Britten divides in a way that no other composer does: Many adore the man along with the music; some, for reasons of their own, want to make him into a monster and must denigrate his art along the way. In other parts of the world where he is celebrated, this is unfathomable; only the English seem incapable of acknowledging the brilliance of one of our own without trying to rummage about in his life for something innocent that can be twisted into an all-consuming fault, for something that will somehow prove how mediocre he was all along. In fact, it sounds faintly homophobic, as though we still can't have a national treasure who was gay, particularly one whose gayness was central to his work.

Britten's homosexuality was, for virtually all his life, criminal; rather than warn him off, this seems to have permitted him to anatomize aspects of his persona like alienation, cruelty, and sexual longing and infatuation, properties that then remained latent and unfulfilled, in operas all the more psychologically compelling for it and music all the more brilliant. The conflict between his homosexuality and the hostile society he found himself in was the source of his dramatic music, more patently so than is the case of, say, Tchaikovsky. So many of the plots of his operas involve loners, outsiders and misfits in communities determined to point the finger at them, and it's no surprise that he tended to gravitate toward collaborators like W. H. Auden and E. M. Forster, who were also gay. Maybe it was exquisite agony for him to pursue these themes (the probing of emotional bruises might even have brought on an early death), yet this was as much part of the creative process as the learning of harmony and counterpoint. Without it he wouldn't have been Benjamin Britten.

What's remarkable about Britten's homosexuality is that he took so few measures to hide it. He was discreet (both he and Pears were careful not to be overly affectionate in public), but everyone knew.
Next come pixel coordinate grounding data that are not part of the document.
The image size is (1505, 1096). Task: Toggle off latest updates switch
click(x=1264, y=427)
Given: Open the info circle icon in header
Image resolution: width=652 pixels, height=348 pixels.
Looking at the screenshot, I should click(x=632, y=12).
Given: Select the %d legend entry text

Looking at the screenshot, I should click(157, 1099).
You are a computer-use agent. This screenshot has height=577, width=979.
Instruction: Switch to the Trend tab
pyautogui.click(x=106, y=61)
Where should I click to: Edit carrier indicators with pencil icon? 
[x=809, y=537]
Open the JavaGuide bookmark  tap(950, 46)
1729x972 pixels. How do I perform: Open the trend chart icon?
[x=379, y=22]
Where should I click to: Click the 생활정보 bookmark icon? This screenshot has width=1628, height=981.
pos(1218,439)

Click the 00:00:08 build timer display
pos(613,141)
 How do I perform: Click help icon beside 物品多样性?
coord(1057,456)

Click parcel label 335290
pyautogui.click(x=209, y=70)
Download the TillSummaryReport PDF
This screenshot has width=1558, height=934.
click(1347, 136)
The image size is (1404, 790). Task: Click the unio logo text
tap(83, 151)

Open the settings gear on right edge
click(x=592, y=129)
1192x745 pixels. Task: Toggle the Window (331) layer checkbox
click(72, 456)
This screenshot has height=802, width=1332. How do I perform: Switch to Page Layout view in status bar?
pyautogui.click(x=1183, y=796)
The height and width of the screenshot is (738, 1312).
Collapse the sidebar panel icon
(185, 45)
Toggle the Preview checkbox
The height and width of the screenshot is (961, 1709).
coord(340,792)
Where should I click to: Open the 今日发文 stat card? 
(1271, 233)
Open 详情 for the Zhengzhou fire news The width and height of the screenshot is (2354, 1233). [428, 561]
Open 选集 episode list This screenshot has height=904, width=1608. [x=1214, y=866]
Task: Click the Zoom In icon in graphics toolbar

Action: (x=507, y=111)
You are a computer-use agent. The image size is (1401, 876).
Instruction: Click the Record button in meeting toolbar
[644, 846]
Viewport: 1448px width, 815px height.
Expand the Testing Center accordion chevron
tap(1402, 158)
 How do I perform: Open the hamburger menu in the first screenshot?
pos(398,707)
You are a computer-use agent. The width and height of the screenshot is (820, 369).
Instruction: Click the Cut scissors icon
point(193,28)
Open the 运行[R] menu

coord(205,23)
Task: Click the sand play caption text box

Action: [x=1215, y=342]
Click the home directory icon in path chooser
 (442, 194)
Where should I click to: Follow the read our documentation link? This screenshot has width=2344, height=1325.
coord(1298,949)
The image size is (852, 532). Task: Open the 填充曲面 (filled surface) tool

He even received a visit from the police in 1953 when thousands of gay men were being persecuted and high-profile "inverts," to use the jargon of the time, were falling victim to blackmailers and police agents provocateurs. No charges were made. All the more remarkable, then, is the fact that on his 50th birthday in 1963 (the night that news filtered through of the assassination of John F. Kennedy), the BBC broadcast a tribute to him that made no secret of the life he shared with Pears, showing them walking the dogs together and preparing for the Aldeburgh Festival, which they had set up in their hometown on the Suffolk coast in 1948, smiling shyly at the camera. When Britten died, the queen sent a personal letter of condolence to Pears, treating him in exactly the same way she would have treated any other prominent spouse.

So the answer to Britten's critics is simple: He was no saint, but he was no sinner either; he was an artist, a very great artist, a gay artist. He could be cutting and mean-spirited but loyal and warm, and at the center of his life was an intense and brave love affair that lasted decades at a time when such love was near-impossible for most gay men. When he received Britten's letter, Peter Pears was at the Met in New York, singing the role of Gustav von Aschenbach in Death in Venice. That opera, his final gift to Pears, was also Britten's "Liebestod," the last act of love that killed him. Pears wrote back, saying, "[Y]ou know love is blind, and what your dear eyes do not see is that it is you who have given me everything right from the beginning. ... I am here as your mouthpiece and I live in your music."